Input: A sequence of n times the number one, followed by m times the number zero where n + m is equal to a fixed number, e.g., 10. The output should be the sum of each digit.

Example: Input: 1111000000. Output: 4

This is an easy task and clearly no Machine Learning in general is required to solve this task. But still, I wanted to investigate how easy/fast transformer (only the encoder) models are able to learn this kind of function. For an MLP it seems like it is no problem at all, but I cannot even get close to the same performance using transformers.
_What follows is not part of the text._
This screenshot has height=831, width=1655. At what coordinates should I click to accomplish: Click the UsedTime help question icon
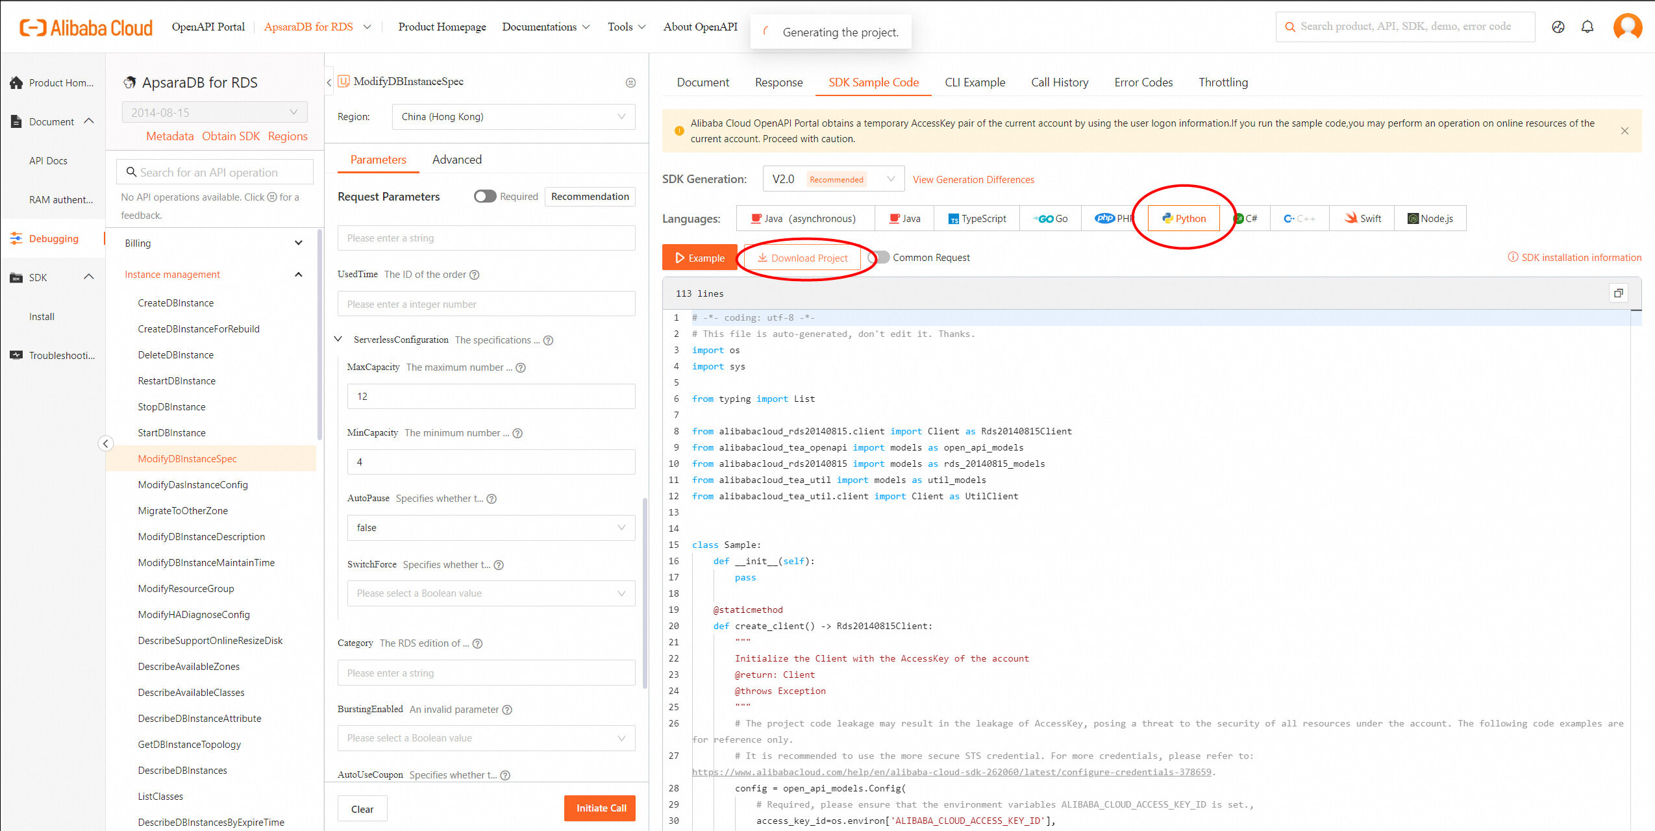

Here is an example implementation:

```
import random
import torch
import torch.optim as optim
import torch.nn as nn
from torch.utils.data import Dataset, DataLoader
from tqdm import tqdm
class BlockData(Dataset):
def __init__(self):
super(BlockData, self).__init__()
self.amount = 100000
self.max_length = 10
def __len__(self):
return self.amount
def __getitem__(self, index):
x = random.randint(1, self.max_length)
item = torch.zeros(self.max_length)
item[:x] = 1
return item.long(), torch.tensor(x).long() - 1
class Model2(nn.Module):
def __init__(self):
super(Model2, self).__init__()
hidden = 32
encoder_layer = nn.TransformerEncoderLayer(d_model=hidden, nhead=4, batch_first=True)
self.transformer_encoder = nn.TransformerEncoder(encoder_layer, num_layers=12)
self.embedding = nn.Embedding(2, 32)
self.head = nn.Sequential(
nn.Linear(hidden * 10, 64),
nn.ReLU(),
nn.Linear(64, 16),
nn.ReLU(),
nn.Linear(16, 20),
)
def forward(self, x):
x = self.embedding(x)
x = self.transformer_encoder(x)
return self.head(x.reshape(x.shape[0], -1))
def main():
model = Model2()
# model = Model3()
optimizer = optim.Adam(model.parameters(), lr=.001)
data = BlockData()
data_laoder = DataLoader(data, batch_size=32)
loss_f = nn.CrossEntropyLoss()
test = 0
while True:
with tqdm(data_laoder) as pbar:
for x, y in pbar:
y_pred = model(x).squeeze(1)
print(y_pred.argmax(dim=1)[:8])
loss = loss_f(y_pred, y)
optimizer.zero_grad()
loss.backward()
optimizer.step()
pbar.set_description(f"{loss.item()}")
test += 1
if test % 1000 == 0:
print(y_pred)
if __name__ == "__main__":
main()
```

I wanted the model to overfit, but the loss (hyperparams. do not matter) stuck at 2.4. Are transformers even suitable to solve these kind of tasks? If so, what would be an intuitive explanation why? If they should be able to, are you able to get a transformer model to converge?